*Saved entries:*
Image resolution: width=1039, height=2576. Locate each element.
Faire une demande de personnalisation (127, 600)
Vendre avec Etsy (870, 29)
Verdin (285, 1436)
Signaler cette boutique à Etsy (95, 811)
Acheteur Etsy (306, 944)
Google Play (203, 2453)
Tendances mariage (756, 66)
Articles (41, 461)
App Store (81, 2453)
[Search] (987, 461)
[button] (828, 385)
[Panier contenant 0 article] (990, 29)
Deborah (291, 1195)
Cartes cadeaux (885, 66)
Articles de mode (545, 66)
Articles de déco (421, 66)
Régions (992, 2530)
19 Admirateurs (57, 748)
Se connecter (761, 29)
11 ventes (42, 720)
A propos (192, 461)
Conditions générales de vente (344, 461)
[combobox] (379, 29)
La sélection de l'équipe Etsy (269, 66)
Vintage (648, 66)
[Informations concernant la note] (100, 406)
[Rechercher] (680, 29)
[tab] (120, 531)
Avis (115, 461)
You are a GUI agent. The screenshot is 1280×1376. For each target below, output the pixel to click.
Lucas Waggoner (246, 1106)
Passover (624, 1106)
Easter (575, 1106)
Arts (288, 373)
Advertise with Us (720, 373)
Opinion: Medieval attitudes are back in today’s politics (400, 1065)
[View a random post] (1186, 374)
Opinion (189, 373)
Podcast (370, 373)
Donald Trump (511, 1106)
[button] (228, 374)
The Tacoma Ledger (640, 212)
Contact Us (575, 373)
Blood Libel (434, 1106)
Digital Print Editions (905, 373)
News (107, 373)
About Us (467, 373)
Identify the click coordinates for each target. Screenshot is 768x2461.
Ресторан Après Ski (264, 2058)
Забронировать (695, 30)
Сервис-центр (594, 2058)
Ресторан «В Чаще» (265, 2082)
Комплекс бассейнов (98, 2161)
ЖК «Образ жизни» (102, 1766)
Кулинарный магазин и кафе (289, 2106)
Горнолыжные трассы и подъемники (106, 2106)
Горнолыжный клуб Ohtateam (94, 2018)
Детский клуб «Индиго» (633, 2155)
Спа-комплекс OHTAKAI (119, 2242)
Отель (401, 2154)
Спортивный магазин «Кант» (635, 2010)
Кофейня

*Exercise details:* Give back the records above exactly, limited to the lines between the one holding "[Panier contenant 0 article] (990, 29)" and the one holding "[combobox] (379, 29)", inclusive.

*Answer for this exercise:*
[Panier contenant 0 article] (990, 29)
Deborah (291, 1195)
Cartes cadeaux (885, 66)
Articles de mode (545, 66)
Articles de déco (421, 66)
Régions (992, 2530)
19 Admirateurs (57, 748)
Se connecter (761, 29)
11 ventes (42, 720)
A propos (192, 461)
Conditions générales de vente (344, 461)
[combobox] (379, 29)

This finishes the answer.